Work to complete: Turn every line of the records below into a JSON list of strings, with one string per line and blank lines omitted.
*** Data to use ***
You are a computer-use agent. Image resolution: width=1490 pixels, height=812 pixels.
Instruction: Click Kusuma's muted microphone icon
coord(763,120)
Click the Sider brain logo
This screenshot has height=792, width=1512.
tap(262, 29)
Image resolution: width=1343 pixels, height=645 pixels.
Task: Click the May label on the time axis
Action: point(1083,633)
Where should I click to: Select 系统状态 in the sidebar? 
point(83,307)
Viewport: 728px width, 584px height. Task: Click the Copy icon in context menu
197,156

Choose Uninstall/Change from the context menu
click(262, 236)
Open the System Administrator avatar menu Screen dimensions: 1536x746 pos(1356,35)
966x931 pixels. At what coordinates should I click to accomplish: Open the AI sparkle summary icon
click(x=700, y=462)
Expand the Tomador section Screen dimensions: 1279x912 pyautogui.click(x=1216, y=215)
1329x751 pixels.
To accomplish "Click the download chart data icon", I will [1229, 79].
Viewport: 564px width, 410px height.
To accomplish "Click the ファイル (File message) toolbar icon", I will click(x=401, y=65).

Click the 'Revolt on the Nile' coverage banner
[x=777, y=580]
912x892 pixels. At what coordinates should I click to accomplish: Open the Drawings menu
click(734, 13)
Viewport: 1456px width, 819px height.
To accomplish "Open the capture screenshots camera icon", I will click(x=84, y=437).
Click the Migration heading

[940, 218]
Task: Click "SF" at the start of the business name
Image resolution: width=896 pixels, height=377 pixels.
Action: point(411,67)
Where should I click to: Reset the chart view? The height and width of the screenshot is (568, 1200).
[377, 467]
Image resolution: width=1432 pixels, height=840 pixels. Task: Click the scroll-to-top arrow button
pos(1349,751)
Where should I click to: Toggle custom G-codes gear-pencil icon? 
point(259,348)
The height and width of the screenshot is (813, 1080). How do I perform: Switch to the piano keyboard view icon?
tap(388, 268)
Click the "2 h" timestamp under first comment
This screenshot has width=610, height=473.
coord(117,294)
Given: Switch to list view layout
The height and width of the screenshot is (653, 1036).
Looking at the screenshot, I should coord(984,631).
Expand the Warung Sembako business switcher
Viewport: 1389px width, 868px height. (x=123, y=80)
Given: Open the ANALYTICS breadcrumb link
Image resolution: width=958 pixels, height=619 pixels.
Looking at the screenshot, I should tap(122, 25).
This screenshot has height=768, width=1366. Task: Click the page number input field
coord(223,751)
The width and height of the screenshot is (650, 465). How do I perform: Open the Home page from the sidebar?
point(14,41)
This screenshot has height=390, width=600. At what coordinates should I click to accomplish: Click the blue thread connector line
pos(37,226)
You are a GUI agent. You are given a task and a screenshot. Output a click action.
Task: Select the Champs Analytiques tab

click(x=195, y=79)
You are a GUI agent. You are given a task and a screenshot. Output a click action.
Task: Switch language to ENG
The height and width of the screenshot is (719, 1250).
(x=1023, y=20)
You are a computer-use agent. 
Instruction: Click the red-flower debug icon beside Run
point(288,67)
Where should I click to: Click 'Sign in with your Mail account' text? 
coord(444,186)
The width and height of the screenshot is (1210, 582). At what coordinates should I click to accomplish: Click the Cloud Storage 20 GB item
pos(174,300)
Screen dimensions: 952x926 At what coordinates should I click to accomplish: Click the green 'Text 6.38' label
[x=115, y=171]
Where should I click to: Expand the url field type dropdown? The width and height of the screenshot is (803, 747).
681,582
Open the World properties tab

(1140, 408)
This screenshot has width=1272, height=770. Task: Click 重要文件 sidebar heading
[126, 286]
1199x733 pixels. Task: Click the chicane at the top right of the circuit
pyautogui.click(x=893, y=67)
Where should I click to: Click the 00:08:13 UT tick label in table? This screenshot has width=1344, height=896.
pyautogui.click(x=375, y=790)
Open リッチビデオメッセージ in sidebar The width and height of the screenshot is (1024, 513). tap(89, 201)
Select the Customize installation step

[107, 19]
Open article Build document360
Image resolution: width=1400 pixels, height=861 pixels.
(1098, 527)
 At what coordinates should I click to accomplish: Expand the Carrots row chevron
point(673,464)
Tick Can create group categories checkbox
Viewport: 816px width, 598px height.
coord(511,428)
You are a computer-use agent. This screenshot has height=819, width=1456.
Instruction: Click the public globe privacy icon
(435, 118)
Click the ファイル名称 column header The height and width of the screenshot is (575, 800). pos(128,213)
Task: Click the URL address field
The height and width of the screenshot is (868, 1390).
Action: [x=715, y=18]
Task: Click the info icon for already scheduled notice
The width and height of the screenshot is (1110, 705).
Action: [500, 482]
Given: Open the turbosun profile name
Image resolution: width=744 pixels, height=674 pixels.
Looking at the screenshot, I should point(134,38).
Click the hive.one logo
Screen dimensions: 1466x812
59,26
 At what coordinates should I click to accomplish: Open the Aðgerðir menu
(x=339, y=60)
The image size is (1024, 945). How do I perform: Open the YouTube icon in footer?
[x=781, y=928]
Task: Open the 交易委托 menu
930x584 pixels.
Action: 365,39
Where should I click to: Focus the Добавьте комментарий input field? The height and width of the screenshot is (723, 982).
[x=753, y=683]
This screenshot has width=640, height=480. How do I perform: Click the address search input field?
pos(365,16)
***
Solution to this exercise:
[
  "You are a computer-use agent. Image resolution: width=1490 pixels, height=812 pixels.",
  "Instruction: Click Kusuma's muted microphone icon",
  "coord(763,120)",
  "Click the Sider brain logo",
  "This screenshot has height=792, width=1512.",
  "tap(262, 29)",
  "Image resolution: width=1343 pixels, height=645 pixels.",
  "Task: Click the May label on the time axis",
  "Action: point(1083,633)",
  "Where should I click to: Select 系统状态 in the sidebar? ",
  "point(83,307)",
  "Viewport: 728px width, 584px height. Task: Click the Copy icon in context menu",
  "197,156",
  "Choose Uninstall/Change from the context menu",
  "click(262, 236)",
  "Open the System Administrator avatar menu Screen dimensions: 1536x746 pos(1356,35)",
  "966x931 pixels. At what coordinates should I click to accomplish: Open the AI sparkle summary icon",
  "click(x=700, y=462)",
  "Expand the Tomador section Screen dimensions: 1279x912 pyautogui.click(x=1216, y=215)",
  "1329x751 pixels.",
  "To accomplish \"Click the download chart data icon\", I will [1229, 79].",
  "Viewport: 564px width, 410px height.",
  "To accomplish \"Click the ファイル (File message) toolbar icon\", I will click(x=401, y=65).",
  "Click the 'Revolt on the Nile' coverage banner",
  "[x=777, y=580]",
  "912x892 pixels. At what coordinates should I click to accomplish: Open the Drawings menu",
  "click(734, 13)",
  "Viewport: 1456px width, 819px height.",
  "To accomplish \"Open the capture screenshots camera icon\", I will click(x=84, y=437).",
  "Click the Migration heading",
  "[940, 218]",
  "Task: Click \"SF\" at the start of the business name",
  "Image resolution: width=896 pixels, height=377 pixels.",
  "Action: point(411,67)",
  "Where should I click to: Reset the chart view? The height and width of the screenshot is (568, 1200).",
  "[377, 467]",
  "Image resolution: width=1432 pixels, height=840 pixels. Task: Click the scroll-to-top arrow button",
  "pos(1349,751)",
  "Where should I click to: Toggle custom G-codes gear-pencil icon? ",
  "point(259,348)",
  "The height and width of the screenshot is (813, 1080). How do I perform: Switch to the piano keyboard view icon?",
  "tap(388, 268)",
  "Click the \"2 h\" timestamp under first comment",
  "This screenshot has width=610, height=473.",
  "coord(117,294)",
  "Given: Switch to list view layout",
  "The height and width of the screenshot is (653, 1036).",
  "Looking at the screenshot, I should coord(984,631).",
  "Expand the Warung Sembako business switcher",
  "Viewport: 1389px width, 868px height. (x=123, y=80)",
  "Given: Open the ANALYTICS breadcrumb link",
  "Image resolution: width=958 pixels, height=619 pixels.",
  "Looking at the screenshot, I should tap(122, 25).",
  "This screenshot has height=768, width=1366. Task: Click the page number input field",
  "coord(223,751)",
  "The width and height of the screenshot is (650, 465). How do I perform: Open the Home page from the sidebar?",
  "point(14,41)",
  "This screenshot has height=390, width=600. At what coordinates should I click to accomplish: Click the blue thread connector line",
  "pos(37,226)",
  "You are a GUI agent. You are given a task and a screenshot. Output a click action.",
  "Task: Select the Champs Analytiques tab",
  "click(x=195, y=79)",
  "You are a GUI agent. You are given a task and a screenshot. Output a click action.",
  "Task: Switch language to ENG",
  "The height and width of the screenshot is (719, 1250).",
  "(x=1023, y=20)",
  "You are a computer-use agent. ",
  "Instruction: Click the red-flower debug icon beside Run",
  "point(288,67)",
  "Where should I click to: Click 'Sign in with your Mail account' text? ",
  "coord(444,186)",
  "The width and height of the screenshot is (1210, 582). At what coordinates should I click to accomplish: Click the Cloud Storage 20 GB item",
  "pos(174,300)",
  "Screen dimensions: 952x926 At what coordinates should I click to accomplish: Click the green 'Text 6.38' label",
  "[x=115, y=171]",
  "Where should I click to: Expand the url field type dropdown? The width and height of the screenshot is (803, 747).",
  "681,582",
  "Open the World properties tab",
  "(1140, 408)",
  "This screenshot has width=1272, height=770. Task: Click 重要文件 sidebar heading",
  "[126, 286]",
  "1199x733 pixels. Task: Click the chicane at the top right of the circuit",
  "pyautogui.click(x=893, y=67)",
  "Where should I click to: Click the 00:08:13 UT tick label in table? This screenshot has width=1344, height=896.",
  "pyautogui.click(x=375, y=790)",
  "Open リッチビデオメッセージ in sidebar The width and height of the screenshot is (1024, 513). tap(89, 201)",
  "Select the Customize installation step",
  "[107, 19]",
  "Open article Build document360",
  "Image resolution: width=1400 pixels, height=861 pixels.",
  "(1098, 527)",
  " At what coordinates should I click to accomplish: Expand the Carrots row chevron",
  "point(673,464)",
  "Tick Can create group categories checkbox",
  "Viewport: 816px width, 598px height.",
  "coord(511,428)",
  "You are a computer-use agent. This screenshot has height=819, width=1456.",
  "Instruction: Click the public globe privacy icon",
  "(435, 118)",
  "Click the ファイル名称 column header The height and width of the screenshot is (575, 800). pos(128,213)",
  "Task: Click the URL address field",
  "The height and width of the screenshot is (868, 1390).",
  "Action: [x=715, y=18]",
  "Task: Click the info icon for already scheduled notice",
  "The width and height of the screenshot is (1110, 705).",
  "Action: [500, 482]",
  "Given: Open the turbosun profile name",
  "Image resolution: width=744 pixels, height=674 pixels.",
  "Looking at the screenshot, I should point(134,38).",
  "Click the hive.one logo",
  "Screen dimensions: 1466x812",
  "59,26",
  " At what coordinates should I click to accomplish: Open the Aðgerðir menu",
  "(x=339, y=60)",
  "The image size is (1024, 945). How do I perform: Open the YouTube icon in footer?",
  "[x=781, y=928]",
  "Task: Open the 交易委托 menu",
  "930x584 pixels.",
  "Action: 365,39",
  "Where should I click to: Focus the Добавьте комментарий input field? The height and width of the screenshot is (723, 982).",
  "[x=753, y=683]",
  "This screenshot has width=640, height=480. How do I perform: Click the address search input field?",
  "pos(365,16)"
]